[Collected data]
===============

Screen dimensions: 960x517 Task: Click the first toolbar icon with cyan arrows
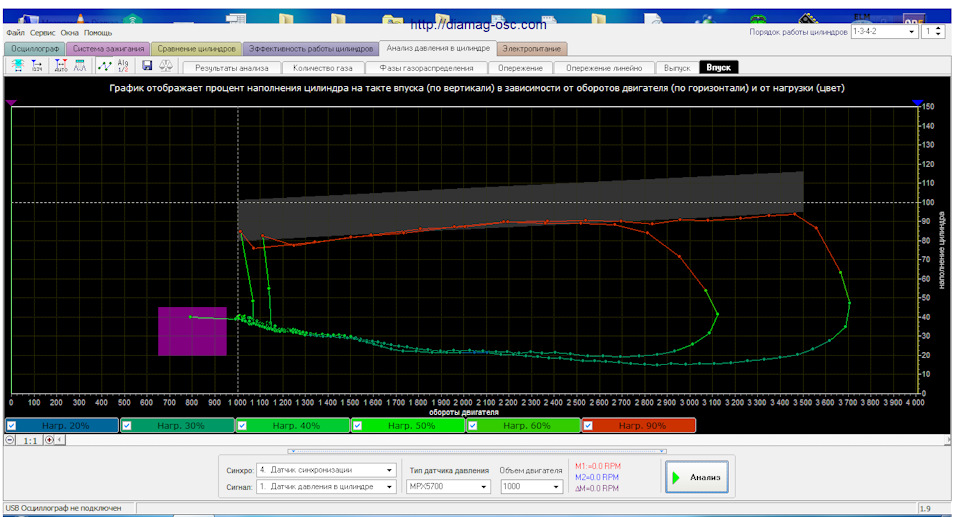point(17,65)
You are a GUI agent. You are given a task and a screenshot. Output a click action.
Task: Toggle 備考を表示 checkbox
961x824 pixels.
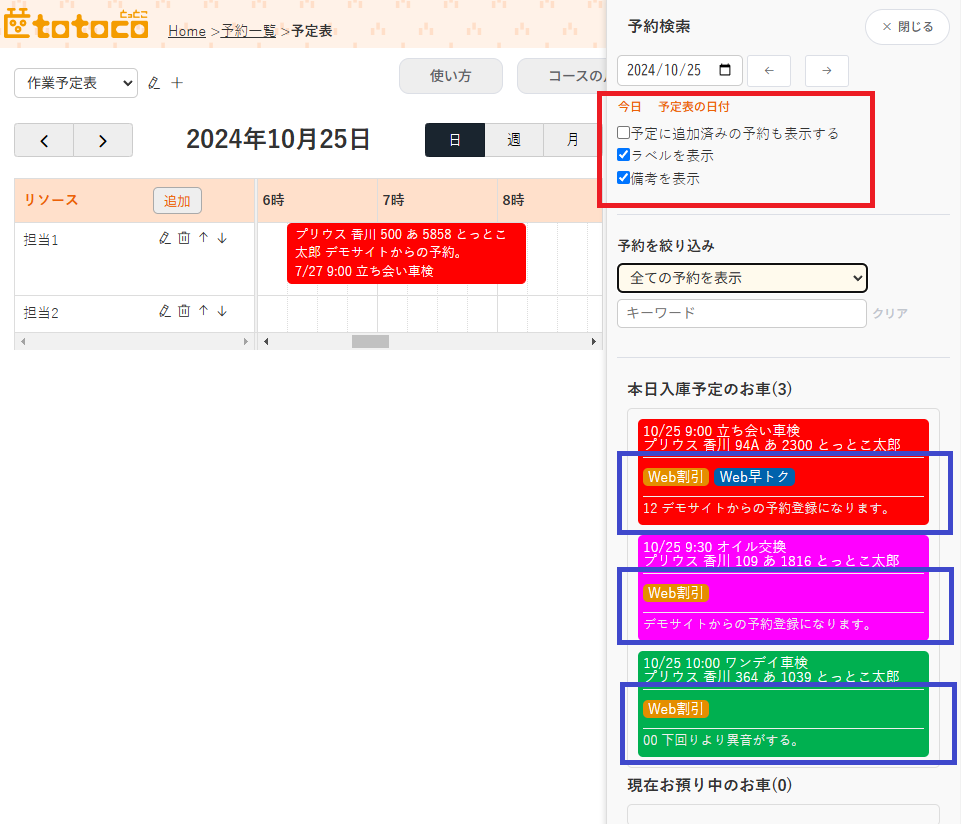point(624,178)
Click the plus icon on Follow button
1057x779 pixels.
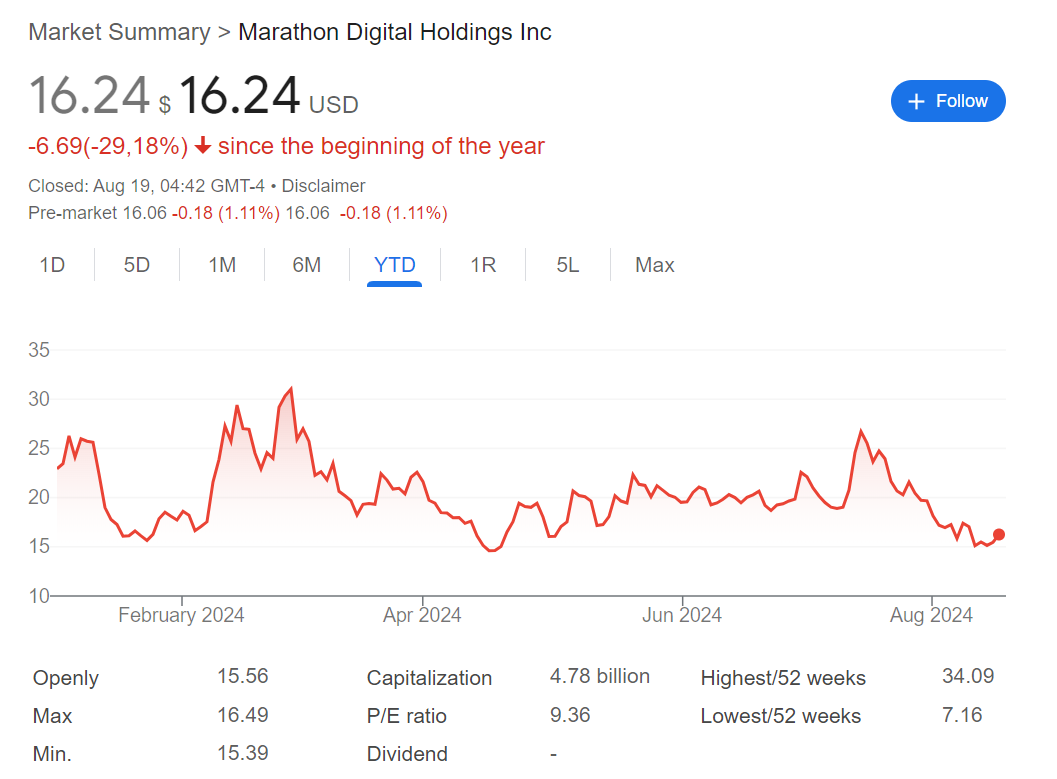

===============

THE TASK:
None of the pictures belong in the result. Print exactly the lines from the one containing "You are a GUI" through the final line of the entries.

ANSWER SECTION:
You are a GUI agent. You are given a task and a screenshot. Output a click action.
Task: Toggle 備考を表示 checkbox
961x824 pixels.
point(624,178)
Click the plus icon on Follow button
1057x779 pixels.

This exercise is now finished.